On the Loss of Context-awareness in General Instruction Finetuning
==============


Pretrained Large Language Models (LLMs) require post-training methods such as supervised fine-tuning (SFT) on instruction-response pairs to enable instruction following. 
However, this process can potentially harm existing capabilities learned during pretraining. 
In this paper, we investigate the loss of context awareness after SFT, defined as the capability to extract and understand information from the user-provided context and respond accordingly. 

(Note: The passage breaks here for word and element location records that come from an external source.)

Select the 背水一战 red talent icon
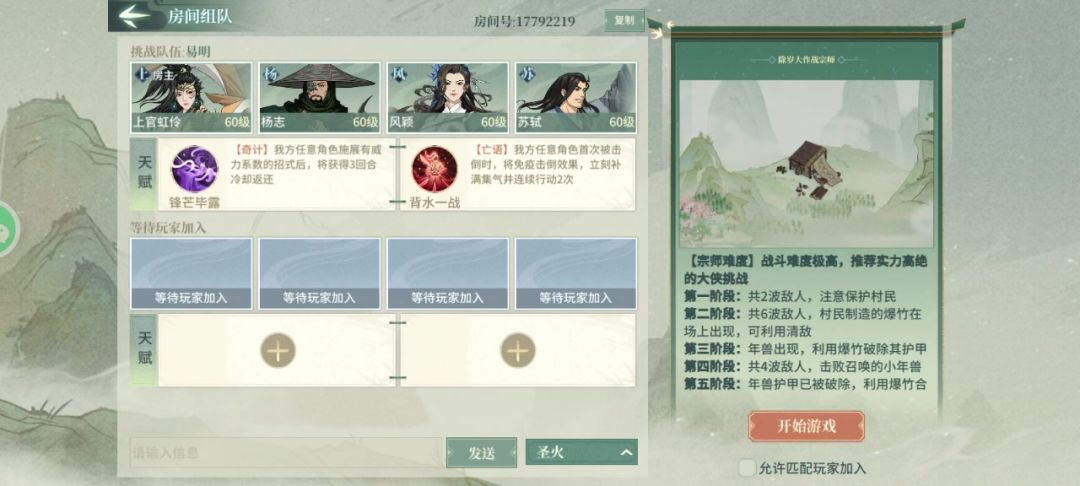The height and width of the screenshot is (486, 1080). [435, 169]
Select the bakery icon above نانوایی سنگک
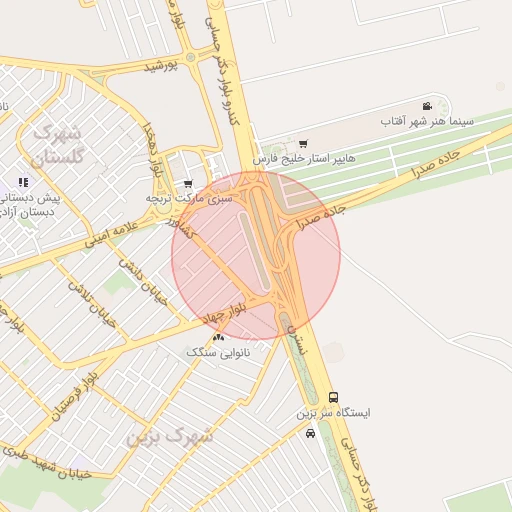512x512 pixels. click(219, 338)
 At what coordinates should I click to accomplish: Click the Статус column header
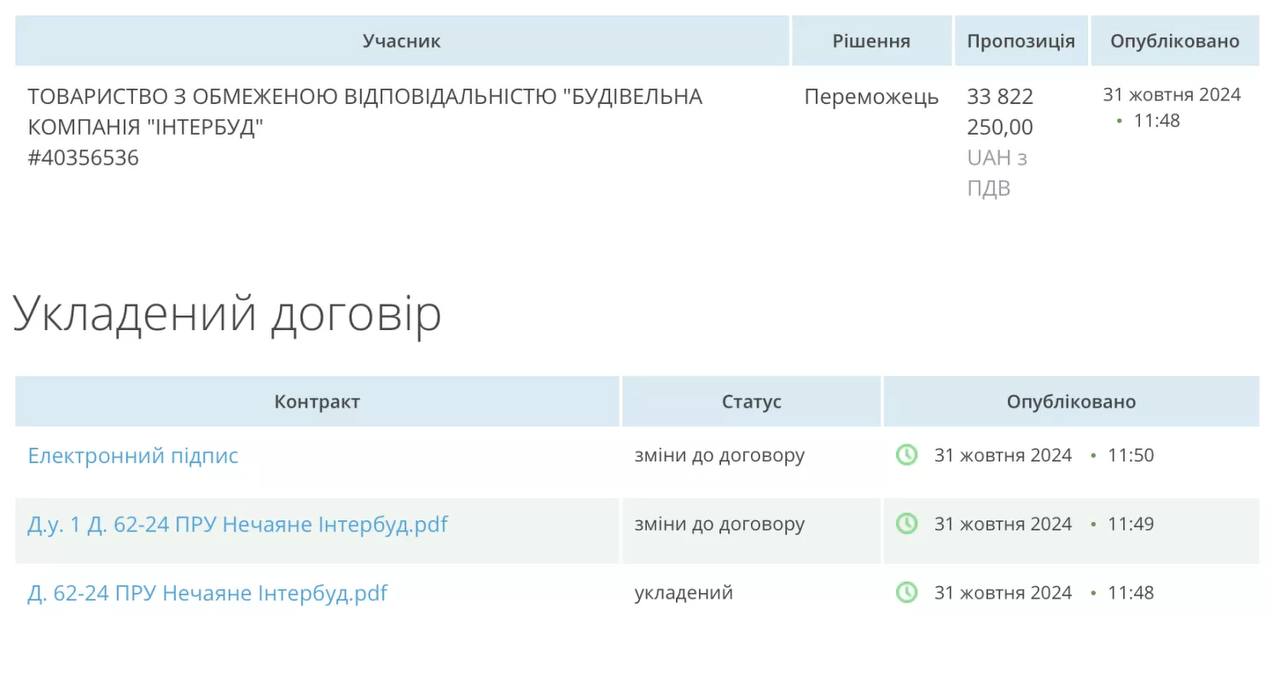(751, 402)
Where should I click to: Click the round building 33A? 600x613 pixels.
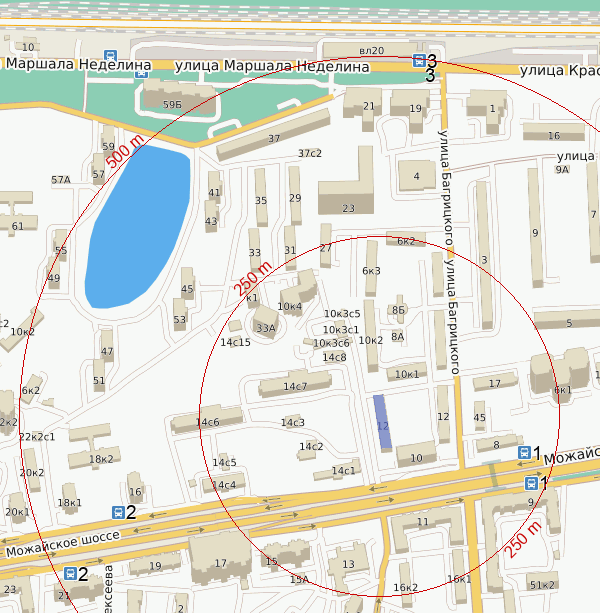pos(266,325)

We are the first to identify and show that the loss of context-awareness appears on instruction-finetuned LLMs when the chat template is applied to the input prompts. 
We identify the performance decline is partially caused by the bias embedded into the chat template to focus less on the the user-provided context.
Based on these observations, we propose two methods to mitigate the loss of context awareness in instruct models: post-hoc attention steering on user prompts and conditional instruction fine-tuning with a context-dependency indicator.
Empirical experiments on 4 context-dependent downstream tasks and 3 pretrained LLMs of different sizes show that our methods can effectively mitigate the loss of context awareness without compromising the general ability of instruction following. 
Our findings also strongly advocate the necessity to benchmark context awareness after instruction fine-tuning carefully.

## Setup
* Install [alignment-handbook](https://github.com/huggingface/alignment-handbook)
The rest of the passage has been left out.